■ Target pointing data
__________

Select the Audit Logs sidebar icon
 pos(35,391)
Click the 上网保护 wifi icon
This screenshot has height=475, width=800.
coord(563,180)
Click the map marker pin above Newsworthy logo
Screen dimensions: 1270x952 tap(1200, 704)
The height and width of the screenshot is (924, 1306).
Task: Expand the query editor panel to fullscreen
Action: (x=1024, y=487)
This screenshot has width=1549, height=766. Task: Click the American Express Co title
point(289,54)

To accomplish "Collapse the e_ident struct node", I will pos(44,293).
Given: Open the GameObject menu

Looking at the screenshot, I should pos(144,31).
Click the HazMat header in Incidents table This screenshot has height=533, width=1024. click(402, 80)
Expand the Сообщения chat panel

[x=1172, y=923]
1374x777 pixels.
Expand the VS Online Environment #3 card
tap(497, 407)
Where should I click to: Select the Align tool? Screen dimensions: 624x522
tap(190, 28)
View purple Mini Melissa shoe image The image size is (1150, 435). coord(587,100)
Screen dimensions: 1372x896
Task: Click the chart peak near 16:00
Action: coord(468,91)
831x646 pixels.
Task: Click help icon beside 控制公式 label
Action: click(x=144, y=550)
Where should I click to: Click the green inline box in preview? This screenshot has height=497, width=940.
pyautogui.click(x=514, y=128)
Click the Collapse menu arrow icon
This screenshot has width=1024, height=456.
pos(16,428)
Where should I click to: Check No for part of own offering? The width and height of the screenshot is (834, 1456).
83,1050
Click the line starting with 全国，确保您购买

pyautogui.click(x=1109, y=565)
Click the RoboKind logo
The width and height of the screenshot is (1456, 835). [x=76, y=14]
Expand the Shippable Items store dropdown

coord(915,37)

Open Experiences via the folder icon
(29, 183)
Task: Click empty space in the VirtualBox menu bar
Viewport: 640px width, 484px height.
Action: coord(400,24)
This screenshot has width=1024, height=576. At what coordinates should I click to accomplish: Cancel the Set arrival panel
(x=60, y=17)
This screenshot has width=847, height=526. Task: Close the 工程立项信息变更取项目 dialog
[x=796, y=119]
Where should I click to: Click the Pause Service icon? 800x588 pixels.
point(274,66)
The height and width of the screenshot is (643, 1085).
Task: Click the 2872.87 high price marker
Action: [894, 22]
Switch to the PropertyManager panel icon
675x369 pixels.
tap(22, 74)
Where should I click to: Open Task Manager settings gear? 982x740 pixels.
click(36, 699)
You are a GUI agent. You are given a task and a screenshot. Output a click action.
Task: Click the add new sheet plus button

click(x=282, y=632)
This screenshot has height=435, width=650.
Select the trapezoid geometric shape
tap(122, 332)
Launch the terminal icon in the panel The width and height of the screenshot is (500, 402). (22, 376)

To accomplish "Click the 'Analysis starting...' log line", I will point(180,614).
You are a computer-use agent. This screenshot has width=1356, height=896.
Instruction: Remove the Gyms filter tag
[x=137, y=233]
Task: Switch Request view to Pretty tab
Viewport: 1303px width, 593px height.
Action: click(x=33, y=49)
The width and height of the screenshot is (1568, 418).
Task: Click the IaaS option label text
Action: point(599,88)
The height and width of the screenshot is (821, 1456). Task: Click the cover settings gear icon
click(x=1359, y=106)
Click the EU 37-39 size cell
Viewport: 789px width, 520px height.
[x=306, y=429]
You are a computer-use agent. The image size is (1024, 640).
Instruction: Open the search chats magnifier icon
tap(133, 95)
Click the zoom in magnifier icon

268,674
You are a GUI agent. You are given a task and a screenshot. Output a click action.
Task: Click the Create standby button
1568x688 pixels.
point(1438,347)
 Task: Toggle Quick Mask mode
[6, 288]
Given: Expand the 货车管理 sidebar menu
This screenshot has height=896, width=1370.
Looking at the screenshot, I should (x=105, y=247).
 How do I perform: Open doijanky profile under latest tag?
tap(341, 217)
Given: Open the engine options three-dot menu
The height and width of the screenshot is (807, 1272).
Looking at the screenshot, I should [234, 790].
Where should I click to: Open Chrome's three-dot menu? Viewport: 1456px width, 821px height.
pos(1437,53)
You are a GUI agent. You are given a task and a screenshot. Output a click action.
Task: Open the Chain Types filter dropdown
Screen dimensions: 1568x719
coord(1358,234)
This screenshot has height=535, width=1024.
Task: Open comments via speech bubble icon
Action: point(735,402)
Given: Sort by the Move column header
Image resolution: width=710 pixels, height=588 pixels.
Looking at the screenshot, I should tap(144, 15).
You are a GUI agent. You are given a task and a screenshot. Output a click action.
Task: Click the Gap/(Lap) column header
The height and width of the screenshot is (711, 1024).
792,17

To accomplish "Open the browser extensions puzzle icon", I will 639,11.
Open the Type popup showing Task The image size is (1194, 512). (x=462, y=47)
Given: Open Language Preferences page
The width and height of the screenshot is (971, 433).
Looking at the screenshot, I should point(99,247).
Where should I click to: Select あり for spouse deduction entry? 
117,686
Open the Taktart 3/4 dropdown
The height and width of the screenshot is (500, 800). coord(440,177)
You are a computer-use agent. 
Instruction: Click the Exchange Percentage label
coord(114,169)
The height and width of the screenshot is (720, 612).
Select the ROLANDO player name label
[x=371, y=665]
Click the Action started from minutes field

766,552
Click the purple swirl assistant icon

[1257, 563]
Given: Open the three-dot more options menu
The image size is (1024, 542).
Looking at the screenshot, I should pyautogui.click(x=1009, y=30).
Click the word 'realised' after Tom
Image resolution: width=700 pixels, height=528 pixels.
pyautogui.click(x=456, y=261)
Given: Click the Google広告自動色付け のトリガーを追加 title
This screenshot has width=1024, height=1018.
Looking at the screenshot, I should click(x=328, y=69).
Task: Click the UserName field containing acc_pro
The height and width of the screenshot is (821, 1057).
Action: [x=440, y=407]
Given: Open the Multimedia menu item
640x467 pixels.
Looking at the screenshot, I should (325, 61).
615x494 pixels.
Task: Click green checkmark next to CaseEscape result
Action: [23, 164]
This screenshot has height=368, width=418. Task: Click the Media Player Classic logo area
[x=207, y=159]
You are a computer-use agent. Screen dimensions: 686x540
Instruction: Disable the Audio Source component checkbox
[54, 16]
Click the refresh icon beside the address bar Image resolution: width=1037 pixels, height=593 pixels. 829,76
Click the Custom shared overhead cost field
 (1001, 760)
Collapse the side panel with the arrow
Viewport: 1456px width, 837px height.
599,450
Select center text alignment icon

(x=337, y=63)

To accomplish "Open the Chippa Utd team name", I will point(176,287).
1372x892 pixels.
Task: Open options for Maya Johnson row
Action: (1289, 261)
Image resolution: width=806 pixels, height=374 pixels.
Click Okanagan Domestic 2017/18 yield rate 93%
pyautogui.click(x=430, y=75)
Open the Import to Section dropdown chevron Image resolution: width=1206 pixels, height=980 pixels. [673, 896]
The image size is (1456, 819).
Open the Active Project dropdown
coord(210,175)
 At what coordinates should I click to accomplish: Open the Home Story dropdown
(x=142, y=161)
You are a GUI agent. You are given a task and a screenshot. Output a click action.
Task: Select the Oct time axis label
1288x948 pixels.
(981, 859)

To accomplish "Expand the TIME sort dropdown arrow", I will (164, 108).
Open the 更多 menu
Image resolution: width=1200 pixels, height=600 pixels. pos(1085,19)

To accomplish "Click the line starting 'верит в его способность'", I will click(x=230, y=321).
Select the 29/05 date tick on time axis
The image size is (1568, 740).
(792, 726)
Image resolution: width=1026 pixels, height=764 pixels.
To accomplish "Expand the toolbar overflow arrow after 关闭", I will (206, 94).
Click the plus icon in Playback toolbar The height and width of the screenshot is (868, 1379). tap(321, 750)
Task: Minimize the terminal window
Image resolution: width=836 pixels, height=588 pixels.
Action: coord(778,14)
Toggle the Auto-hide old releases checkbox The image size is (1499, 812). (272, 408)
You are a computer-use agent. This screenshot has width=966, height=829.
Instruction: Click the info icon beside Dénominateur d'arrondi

__________

■ Short exercise
Can you give back the lines from the line with "View purple Mini" up to and including the line with "Action: click(x=144, y=550)", changing "shoe" to "sandal" and keeping everything else the same?

■ Response below
View purple Mini Melissa sandal image The image size is (1150, 435). coord(587,100)
Screen dimensions: 1372x896
Task: Click the chart peak near 16:00
Action: coord(468,91)
831x646 pixels.
Task: Click help icon beside 控制公式 label
Action: click(x=144, y=550)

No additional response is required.